=== WHAT THE EXERCISE ASKS ===
Please give back every entry in full, word for word, but none of the pictures.

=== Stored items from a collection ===
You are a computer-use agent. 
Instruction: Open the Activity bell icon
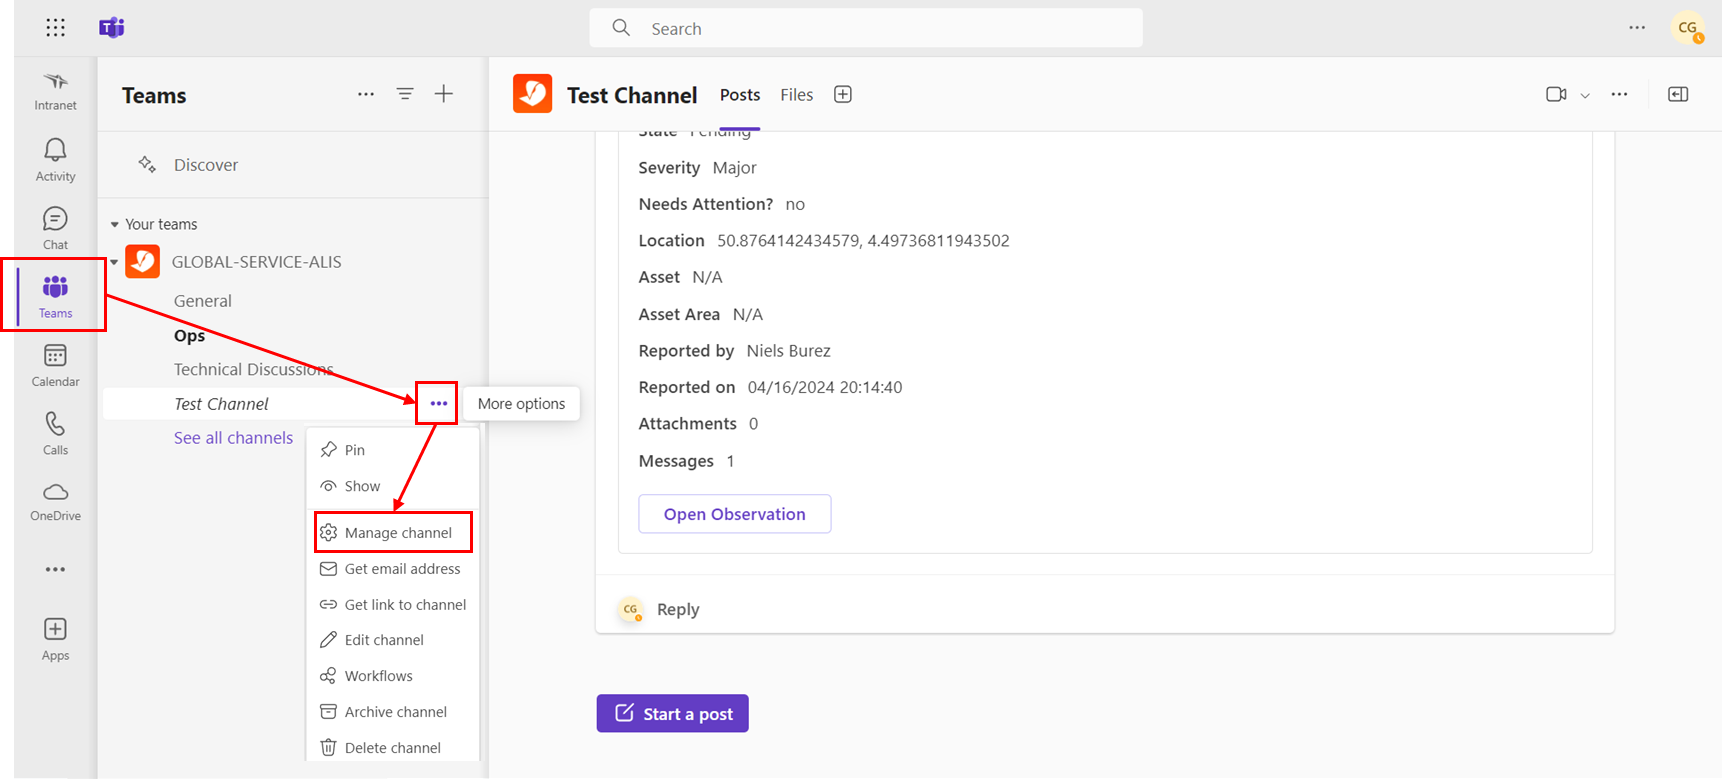point(55,160)
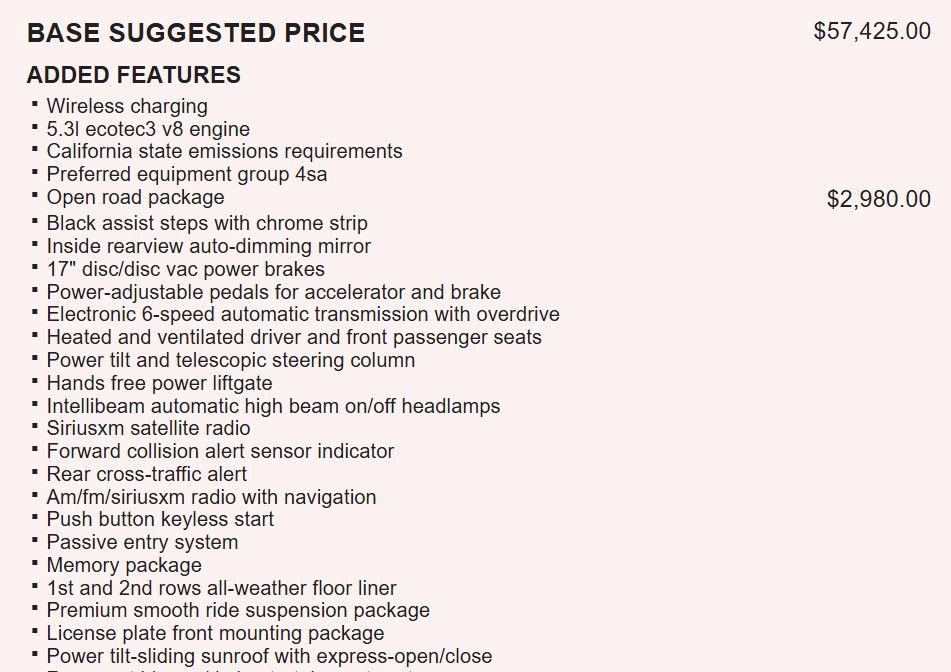Click the $57,425.00 base price amount

tap(872, 31)
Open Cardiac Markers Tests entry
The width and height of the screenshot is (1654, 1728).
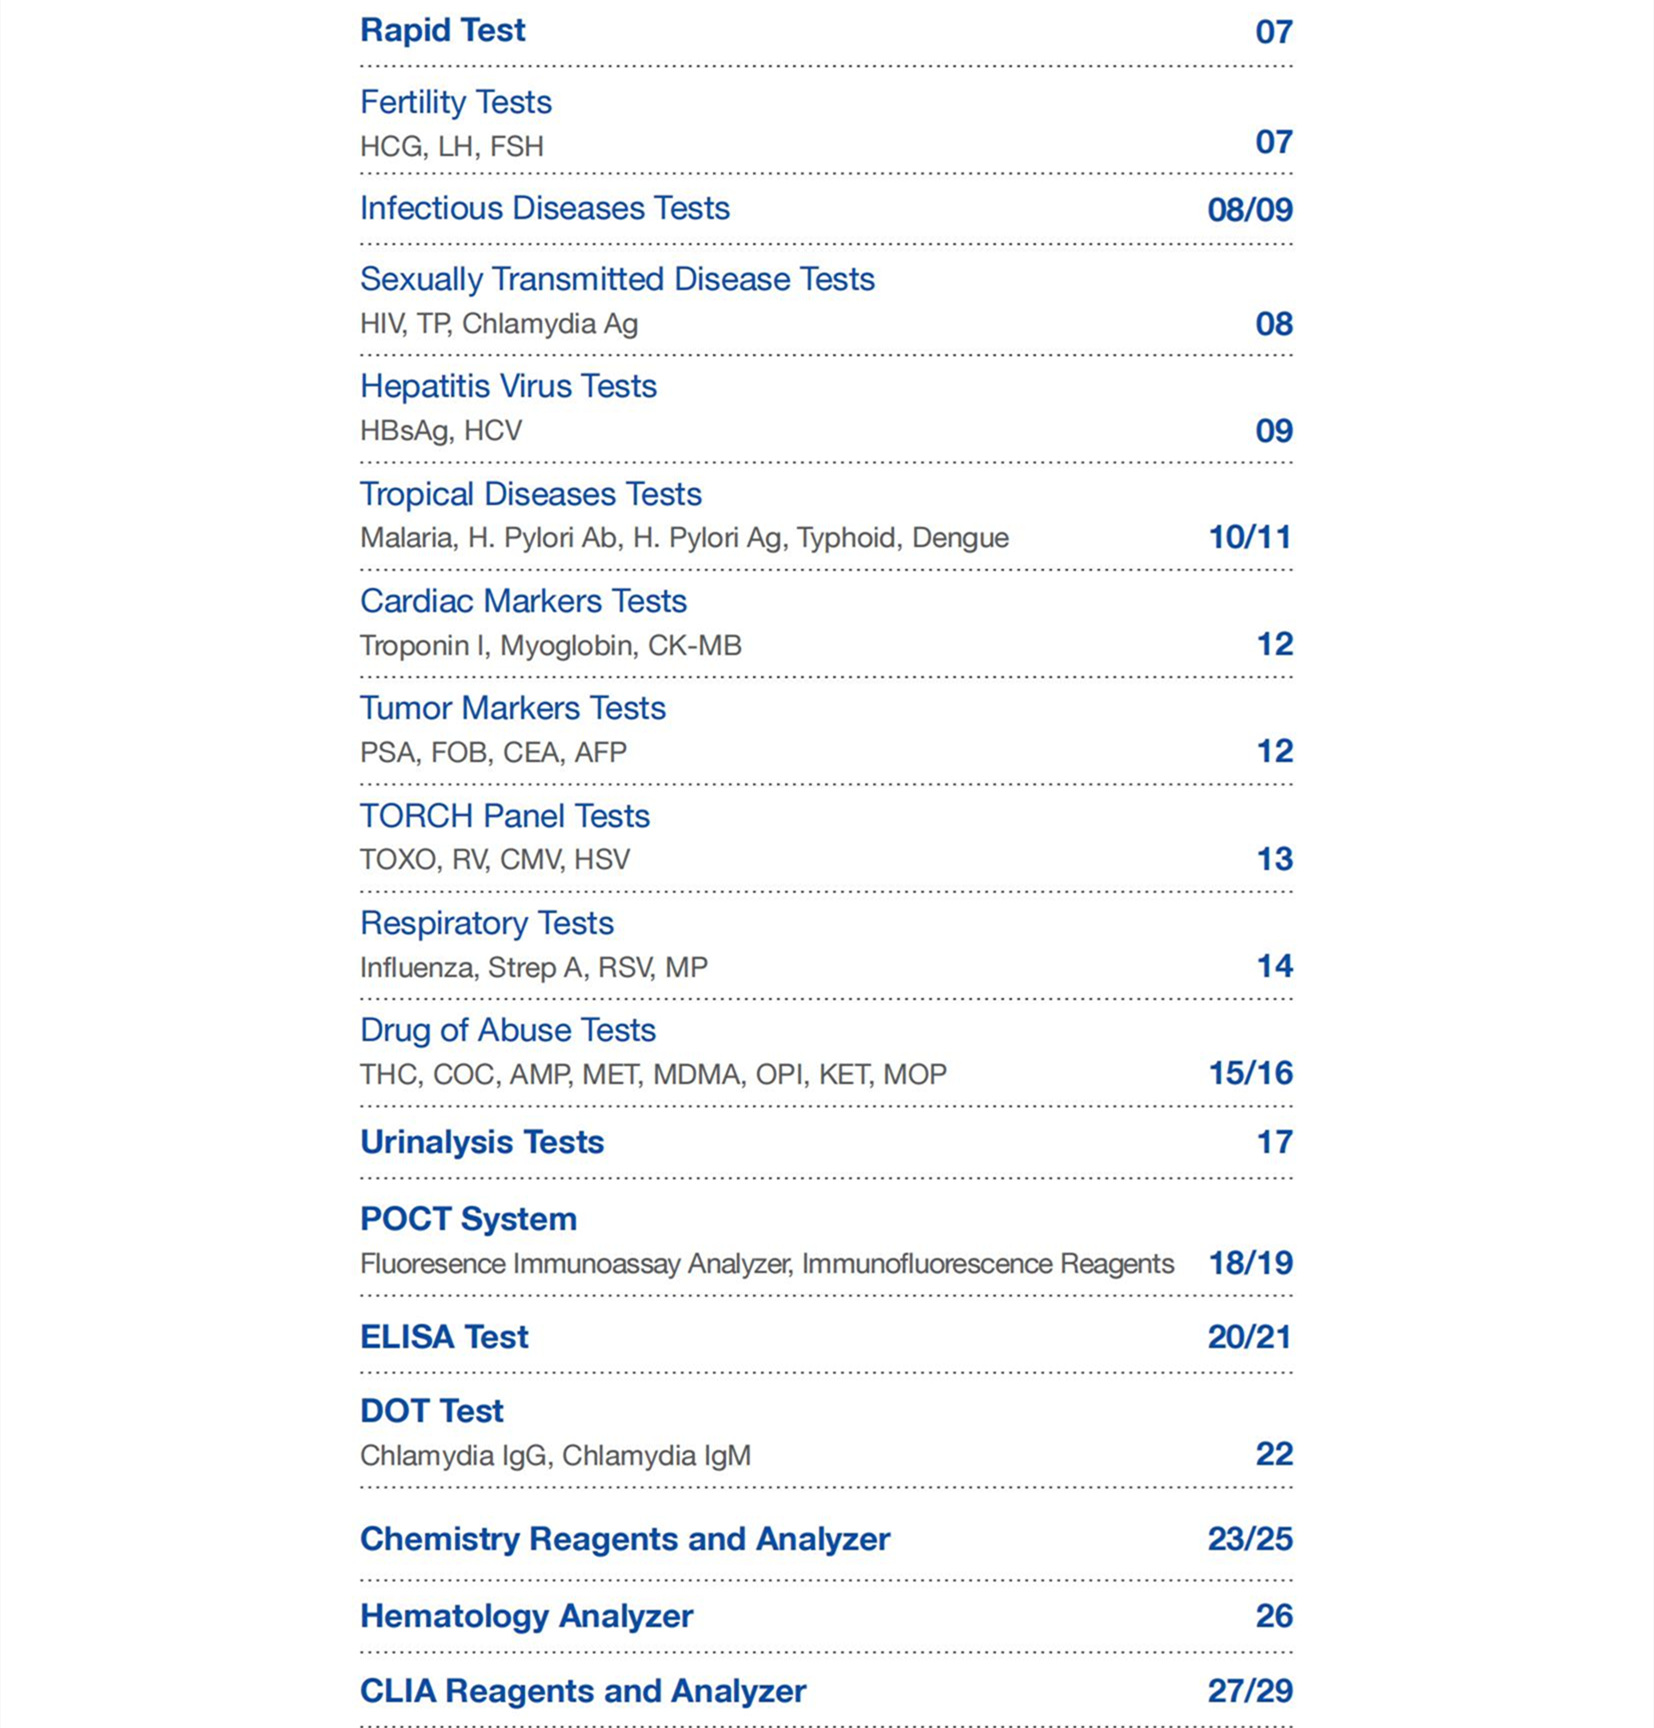pos(523,601)
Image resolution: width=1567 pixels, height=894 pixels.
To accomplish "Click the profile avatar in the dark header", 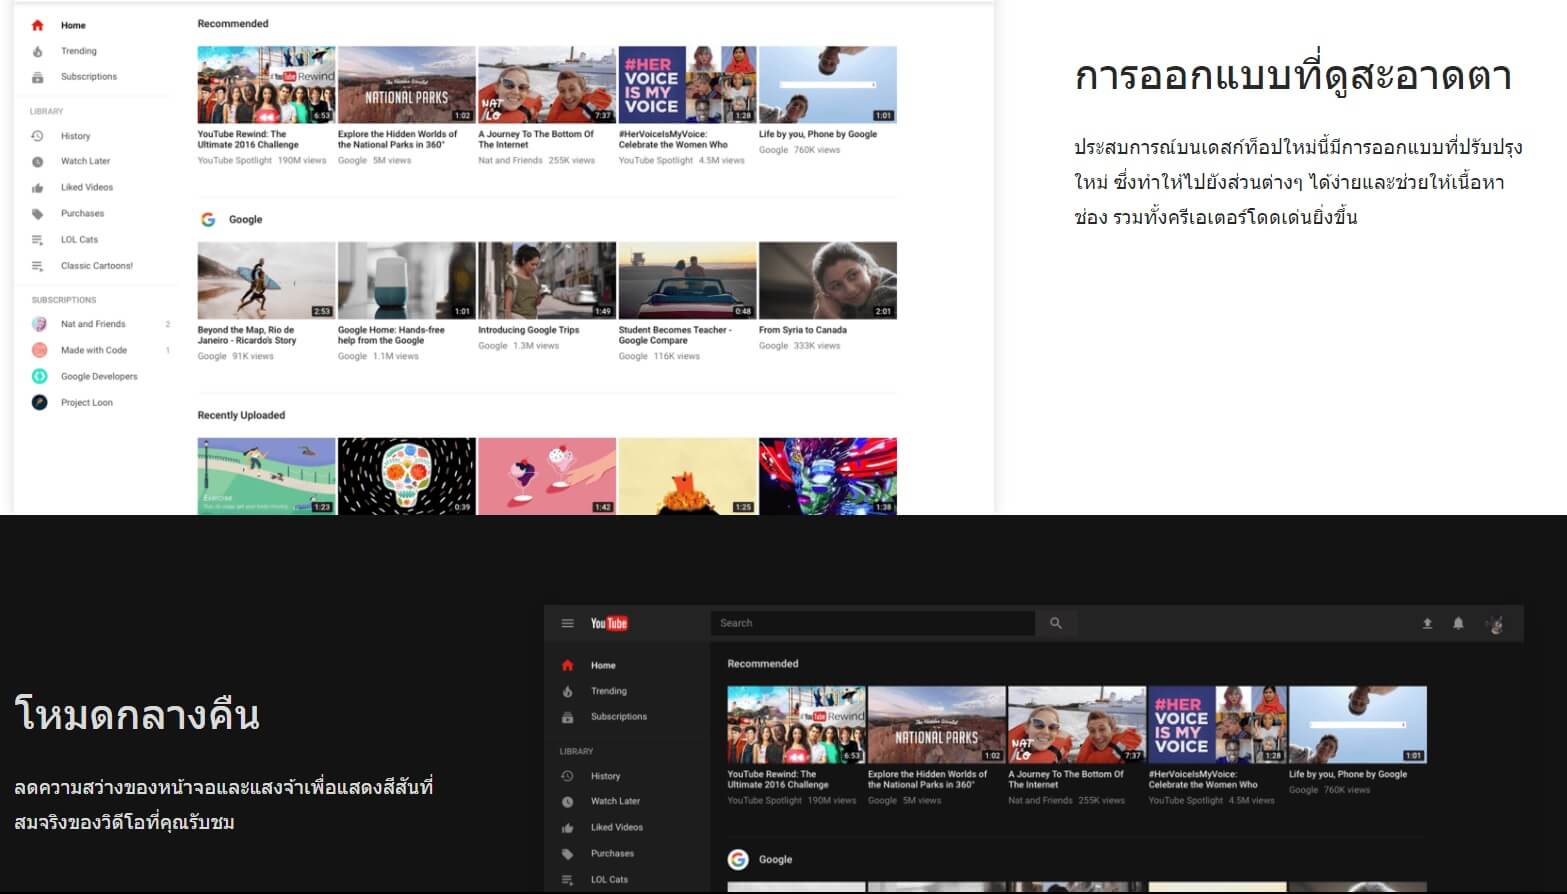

=== SOLUTION FOR THIS EXERCISE ===
You are a computer-use agent. 
Instruction: Open the Activity bell icon
point(55,160)
Click the $57,425.00 base price amount

tap(872, 31)
Open Cardiac Markers Tests entry
The width and height of the screenshot is (1654, 1728).
pos(523,601)
Image resolution: width=1567 pixels, height=894 pixels.
To accomplish "Click the profile avatar in the dark header", 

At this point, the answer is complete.